> _What to work on_:
Reproduce exactly the lines from the one containing "Open the Review policy dropdown" through the last line of the data, both ends included.

====

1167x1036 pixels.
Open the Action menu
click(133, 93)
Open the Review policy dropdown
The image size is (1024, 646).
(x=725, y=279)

====

> _Written response_:
Open the Review policy dropdown
The image size is (1024, 646).
(x=725, y=279)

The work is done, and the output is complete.